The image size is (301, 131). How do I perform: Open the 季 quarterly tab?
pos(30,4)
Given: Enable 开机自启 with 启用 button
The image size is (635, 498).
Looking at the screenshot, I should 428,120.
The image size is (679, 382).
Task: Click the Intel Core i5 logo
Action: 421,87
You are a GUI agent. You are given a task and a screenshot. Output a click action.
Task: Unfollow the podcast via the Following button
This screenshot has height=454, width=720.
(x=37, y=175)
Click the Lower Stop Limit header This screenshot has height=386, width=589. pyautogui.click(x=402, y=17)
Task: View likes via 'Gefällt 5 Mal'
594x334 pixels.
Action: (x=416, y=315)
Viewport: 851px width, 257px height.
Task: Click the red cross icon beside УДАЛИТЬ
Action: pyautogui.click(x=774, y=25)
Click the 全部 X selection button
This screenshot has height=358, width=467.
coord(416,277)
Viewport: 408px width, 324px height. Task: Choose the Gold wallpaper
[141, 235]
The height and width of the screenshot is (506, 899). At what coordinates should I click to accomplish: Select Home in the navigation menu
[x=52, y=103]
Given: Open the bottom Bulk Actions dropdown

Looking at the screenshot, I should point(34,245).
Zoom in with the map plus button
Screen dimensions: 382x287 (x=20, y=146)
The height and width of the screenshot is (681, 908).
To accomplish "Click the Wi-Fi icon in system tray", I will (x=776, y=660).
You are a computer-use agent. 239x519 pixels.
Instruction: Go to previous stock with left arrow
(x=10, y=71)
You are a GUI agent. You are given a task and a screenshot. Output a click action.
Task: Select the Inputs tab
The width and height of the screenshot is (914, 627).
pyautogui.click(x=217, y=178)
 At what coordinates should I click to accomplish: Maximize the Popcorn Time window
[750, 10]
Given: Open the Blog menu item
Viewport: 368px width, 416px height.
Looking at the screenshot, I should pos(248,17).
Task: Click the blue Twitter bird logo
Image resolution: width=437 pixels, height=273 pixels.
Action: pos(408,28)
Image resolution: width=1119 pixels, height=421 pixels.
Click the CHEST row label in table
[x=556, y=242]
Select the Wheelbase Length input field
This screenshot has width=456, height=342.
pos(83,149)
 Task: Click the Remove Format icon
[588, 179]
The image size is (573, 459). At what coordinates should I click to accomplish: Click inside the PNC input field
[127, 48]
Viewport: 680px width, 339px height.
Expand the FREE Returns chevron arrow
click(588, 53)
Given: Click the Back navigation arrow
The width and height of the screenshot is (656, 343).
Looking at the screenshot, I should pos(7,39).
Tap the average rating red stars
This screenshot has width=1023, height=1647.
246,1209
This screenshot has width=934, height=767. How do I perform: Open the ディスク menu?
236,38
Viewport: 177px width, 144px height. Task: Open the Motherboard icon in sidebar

========================================================================

== EXERCISE INSTRUCTIONS ==
Nothing but an exact transcription of the records is expected.

== RESULT OF THIS TASK ==
The image size is (301, 131). How do I perform: Open the 季 quarterly tab?
pos(30,4)
Given: Enable 开机自启 with 启用 button
The image size is (635, 498).
Looking at the screenshot, I should 428,120.
The image size is (679, 382).
Task: Click the Intel Core i5 logo
Action: 421,87
You are a GUI agent. You are given a task and a screenshot. Output a click action.
Task: Unfollow the podcast via the Following button
This screenshot has height=454, width=720.
(x=37, y=175)
Click the Lower Stop Limit header This screenshot has height=386, width=589. pyautogui.click(x=402, y=17)
Task: View likes via 'Gefällt 5 Mal'
594x334 pixels.
Action: (x=416, y=315)
Viewport: 851px width, 257px height.
Task: Click the red cross icon beside УДАЛИТЬ
Action: pyautogui.click(x=774, y=25)
Click the 全部 X selection button
This screenshot has height=358, width=467.
coord(416,277)
Viewport: 408px width, 324px height. Task: Choose the Gold wallpaper
[141, 235]
The height and width of the screenshot is (506, 899). At what coordinates should I click to accomplish: Select Home in the navigation menu
[x=52, y=103]
Given: Open the bottom Bulk Actions dropdown

Looking at the screenshot, I should point(34,245).
Zoom in with the map plus button
Screen dimensions: 382x287 (x=20, y=146)
The height and width of the screenshot is (681, 908).
To accomplish "Click the Wi-Fi icon in system tray", I will (x=776, y=660).
You are a computer-use agent. 239x519 pixels.
Instruction: Go to previous stock with left arrow
(x=10, y=71)
You are a GUI agent. You are given a task and a screenshot. Output a click action.
Task: Select the Inputs tab
The width and height of the screenshot is (914, 627).
pyautogui.click(x=217, y=178)
 At what coordinates should I click to accomplish: Maximize the Popcorn Time window
[750, 10]
Given: Open the Blog menu item
Viewport: 368px width, 416px height.
Looking at the screenshot, I should pos(248,17).
Task: Click the blue Twitter bird logo
Image resolution: width=437 pixels, height=273 pixels.
Action: pos(408,28)
Image resolution: width=1119 pixels, height=421 pixels.
Click the CHEST row label in table
[x=556, y=242]
Select the Wheelbase Length input field
This screenshot has width=456, height=342.
pos(83,149)
 Task: Click the Remove Format icon
[588, 179]
The image size is (573, 459). At what coordinates should I click to accomplish: Click inside the PNC input field
[127, 48]
Viewport: 680px width, 339px height.
Expand the FREE Returns chevron arrow
click(588, 53)
Given: Click the Back navigation arrow
The width and height of the screenshot is (656, 343).
Looking at the screenshot, I should pos(7,39).
Tap the average rating red stars
This screenshot has width=1023, height=1647.
246,1209
This screenshot has width=934, height=767. How do I perform: Open the ディスク menu?
236,38
Viewport: 177px width, 144px height. Task: Open the Motherboard icon in sidebar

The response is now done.